─── Reading text
1. Mise-en-scène is French for:
a. panning the camera
around the set
b. composition
c. staging
d. setting
2. Which of the following is not a way that setting is used
in a film:
a. to convey place
b. to convey time
c. to mirror changes
in mood
d. to reveal lighting
3. In preparing for and performing a role, a Method actor
might:
a. research the
background of their character
b. immerse themselves
in the personality of the character
c. create emotion by
thinking of emotional situations from their own past
d. all of the above
4. A director may use a unknown actor so the viewers aren't
distracted by:
a. the Method style
of acting
b. the actor's previous roles
and public lives
c. the director
d. none of the above
5. Which is not a major aspect of mise-en-scène?
a. setting
b. composition
c. the director
d. subjects
6. What are the most fundamental features of mise-en-scène?
a. setting and set
b. costumes and
make-up
c. lighting and set
d. props and set
7. Mise-en-scène involves the history of all of the
following except:
a. painting
b. television
c. costuming
d. it contains all of
the above
8. Which alteration did NOT happened in the early nineteenth
century in regards to mise-en-scène?
a. lighting and
technological advances
b. the audience began
to be more definitively separate from the stage
c. sets and stages grew smaller
d. actors started
gaining star status
9. When did lighting become as easily manipulated as the
sets?
a. late 19th century
b. early 20th century
c. the 1920s
d. the 1930s and
1940s
10. Which of the following is NOT a type of prop?
a. thematic
b. instrumental
c. invented
d. cultural
11.Costumes and make-up function as ___________.
a. character highlights
b. elements of little
importance to mise-en-scène
c. performative
development
d. none of the above
12. A star ___________.
a. never dies in the
film unless he or she is playing someone with an illness.
b. brings accumulated history
from previous performances to the role.
c. is also called a
character actor.
d. all of the above
13. Which of the following is NOT a type of lighting?
a. under lighting
b. low key lighting
c. direction lighting
d. they are all types of
lighting
14. Which of the following describes a movie spectacular?
a. It is a new form
ushered in by IMAX theatres.
──────
» Aim 1
Rewrite the mise-en-scène quiz from "a. never dies" to "character actor.", substituting "earlier roles" for "previous performances".
» Aim 2
Summarize the mise-en-scène quiz in two sentences.
» Aim 3
Write what comes next in the mise-en-scène quiz, picking up from its final line.
─── Dataset rows
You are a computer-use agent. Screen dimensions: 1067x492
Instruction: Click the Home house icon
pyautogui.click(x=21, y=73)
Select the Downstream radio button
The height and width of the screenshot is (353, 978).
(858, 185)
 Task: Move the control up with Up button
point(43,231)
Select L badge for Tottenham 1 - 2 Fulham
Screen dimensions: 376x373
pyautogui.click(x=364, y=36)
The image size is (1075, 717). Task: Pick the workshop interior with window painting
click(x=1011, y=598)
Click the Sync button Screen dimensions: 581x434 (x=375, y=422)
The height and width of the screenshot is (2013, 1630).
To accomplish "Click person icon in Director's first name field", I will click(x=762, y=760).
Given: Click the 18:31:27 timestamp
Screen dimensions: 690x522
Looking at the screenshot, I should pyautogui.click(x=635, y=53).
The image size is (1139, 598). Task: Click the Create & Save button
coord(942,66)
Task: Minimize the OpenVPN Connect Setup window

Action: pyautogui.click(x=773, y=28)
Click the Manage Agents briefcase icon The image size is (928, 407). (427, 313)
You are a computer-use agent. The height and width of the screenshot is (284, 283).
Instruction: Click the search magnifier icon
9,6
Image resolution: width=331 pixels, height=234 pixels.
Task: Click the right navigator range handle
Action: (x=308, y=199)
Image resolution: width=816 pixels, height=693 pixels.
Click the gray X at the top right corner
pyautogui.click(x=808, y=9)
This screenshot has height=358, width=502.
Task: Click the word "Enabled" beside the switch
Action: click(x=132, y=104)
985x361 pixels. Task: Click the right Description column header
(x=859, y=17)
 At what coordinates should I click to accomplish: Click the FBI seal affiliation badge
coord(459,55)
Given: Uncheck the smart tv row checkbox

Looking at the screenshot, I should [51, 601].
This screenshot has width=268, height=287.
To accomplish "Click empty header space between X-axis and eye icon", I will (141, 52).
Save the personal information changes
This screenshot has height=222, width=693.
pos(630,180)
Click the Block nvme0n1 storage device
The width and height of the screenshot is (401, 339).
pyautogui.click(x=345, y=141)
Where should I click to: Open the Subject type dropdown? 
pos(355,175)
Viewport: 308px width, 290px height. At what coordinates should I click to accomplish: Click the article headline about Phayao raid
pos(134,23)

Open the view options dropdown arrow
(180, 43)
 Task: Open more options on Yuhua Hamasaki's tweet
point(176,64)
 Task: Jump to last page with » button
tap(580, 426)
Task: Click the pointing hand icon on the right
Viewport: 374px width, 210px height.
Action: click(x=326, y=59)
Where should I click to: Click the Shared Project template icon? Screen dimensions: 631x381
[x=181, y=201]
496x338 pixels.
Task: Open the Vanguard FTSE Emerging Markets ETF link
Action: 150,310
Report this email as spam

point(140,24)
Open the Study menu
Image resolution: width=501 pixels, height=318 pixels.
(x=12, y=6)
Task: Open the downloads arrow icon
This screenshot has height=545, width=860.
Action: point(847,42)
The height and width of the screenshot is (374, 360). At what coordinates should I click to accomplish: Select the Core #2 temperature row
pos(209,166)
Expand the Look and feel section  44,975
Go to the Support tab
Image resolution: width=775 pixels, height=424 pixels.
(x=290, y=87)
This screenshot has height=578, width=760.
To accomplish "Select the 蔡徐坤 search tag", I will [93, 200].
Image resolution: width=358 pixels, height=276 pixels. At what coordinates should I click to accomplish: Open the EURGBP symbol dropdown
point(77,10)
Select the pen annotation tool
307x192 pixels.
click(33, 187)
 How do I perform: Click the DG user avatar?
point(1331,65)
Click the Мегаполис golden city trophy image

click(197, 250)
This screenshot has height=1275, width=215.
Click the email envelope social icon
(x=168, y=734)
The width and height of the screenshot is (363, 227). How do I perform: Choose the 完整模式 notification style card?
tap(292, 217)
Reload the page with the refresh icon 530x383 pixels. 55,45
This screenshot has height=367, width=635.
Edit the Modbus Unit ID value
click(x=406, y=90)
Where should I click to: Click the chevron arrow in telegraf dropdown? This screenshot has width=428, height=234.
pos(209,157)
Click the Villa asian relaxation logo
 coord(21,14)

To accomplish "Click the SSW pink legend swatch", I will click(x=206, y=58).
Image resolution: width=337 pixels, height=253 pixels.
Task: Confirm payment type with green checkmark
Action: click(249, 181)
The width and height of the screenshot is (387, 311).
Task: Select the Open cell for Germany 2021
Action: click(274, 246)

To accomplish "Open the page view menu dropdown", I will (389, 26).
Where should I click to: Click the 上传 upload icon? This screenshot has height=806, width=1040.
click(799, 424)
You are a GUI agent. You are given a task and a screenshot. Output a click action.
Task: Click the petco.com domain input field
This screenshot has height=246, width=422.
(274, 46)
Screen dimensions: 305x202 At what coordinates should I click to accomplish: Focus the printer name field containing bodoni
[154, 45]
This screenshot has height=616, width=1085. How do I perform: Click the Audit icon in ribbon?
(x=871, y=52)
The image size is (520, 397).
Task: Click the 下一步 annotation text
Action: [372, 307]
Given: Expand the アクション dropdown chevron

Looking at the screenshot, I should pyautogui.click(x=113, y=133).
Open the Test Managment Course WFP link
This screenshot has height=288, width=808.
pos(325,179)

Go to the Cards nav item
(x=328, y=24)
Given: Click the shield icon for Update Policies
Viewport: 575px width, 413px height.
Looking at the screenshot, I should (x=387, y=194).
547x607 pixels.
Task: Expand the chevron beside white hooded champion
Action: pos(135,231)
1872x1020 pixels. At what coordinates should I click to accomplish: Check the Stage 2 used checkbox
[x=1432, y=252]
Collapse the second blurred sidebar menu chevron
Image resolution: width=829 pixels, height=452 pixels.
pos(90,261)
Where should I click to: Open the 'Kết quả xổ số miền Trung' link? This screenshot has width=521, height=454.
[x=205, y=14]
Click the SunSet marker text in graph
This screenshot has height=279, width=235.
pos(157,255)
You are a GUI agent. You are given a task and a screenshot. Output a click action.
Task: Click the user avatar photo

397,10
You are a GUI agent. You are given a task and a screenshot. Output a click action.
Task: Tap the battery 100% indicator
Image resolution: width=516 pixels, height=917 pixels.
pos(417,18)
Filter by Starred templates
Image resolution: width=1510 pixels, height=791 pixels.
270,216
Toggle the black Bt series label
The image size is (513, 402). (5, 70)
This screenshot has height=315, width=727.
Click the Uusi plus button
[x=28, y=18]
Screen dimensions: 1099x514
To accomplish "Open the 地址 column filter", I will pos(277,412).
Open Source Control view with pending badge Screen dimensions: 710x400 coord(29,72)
──────
» Exercise result 1
a. never dies in the
film unless he or she is playing someone with an illness.
b. brings accumulated history
from earlier roles to the role.
c. is also called a
character actor.

» Exercise result 2
The quiz poses multiple-choice questions on mise-en-scène, including its meaning in French, its major aspects, its most fundamental features and its history. Further questions address the uses of setting, Method acting, the casting of unknown actors and stars, props, costumes and make-up, types of lighting and the movie spectacular.

» Exercise result 3
b. It concentrates on
the complexity of character, imagistic style, and narrative.
c. The mise-en-scène shares
equal emphasis or outshines the traditional focal points of a movie.
d. It is a type of
filmmaking that dates back to Gone with the Wind.
15.Which of the following constructs ordinary and
commonplace backdrops for the characters and action?
a. theatrical
mise-en-scène
b. quotidian mise-en-scène
c. historical
mise-en-scène
d. holistic
mise-en-scène
16. The first movies ___________.
a. were scenes
b. were sequences
edited simply together
c. did not possess
all the elements of mise-en-scène
d. none of the above
17. The audience's measure of a film's realism is the
authenticity of ___________.
a. the psychology or
action of the character
b. the plot
c. the acting
d. the set and setting
18. What are the elements of mise-en-scène?
a. objects, actors,
make-up, and lights
b. objects, setting,
actors, and make-up
c. objects, actors, costumes,
and lights
d. setting, costumes,
make-up, and lights
19. Which of the following is NOT a type of blocking?
a. naturalistic blocking
b. graphic blocking
c. social blocking
d. all are types of
blocking
20. Which two historical trends are associated with the
tradition of theatrical mise-en-scènes?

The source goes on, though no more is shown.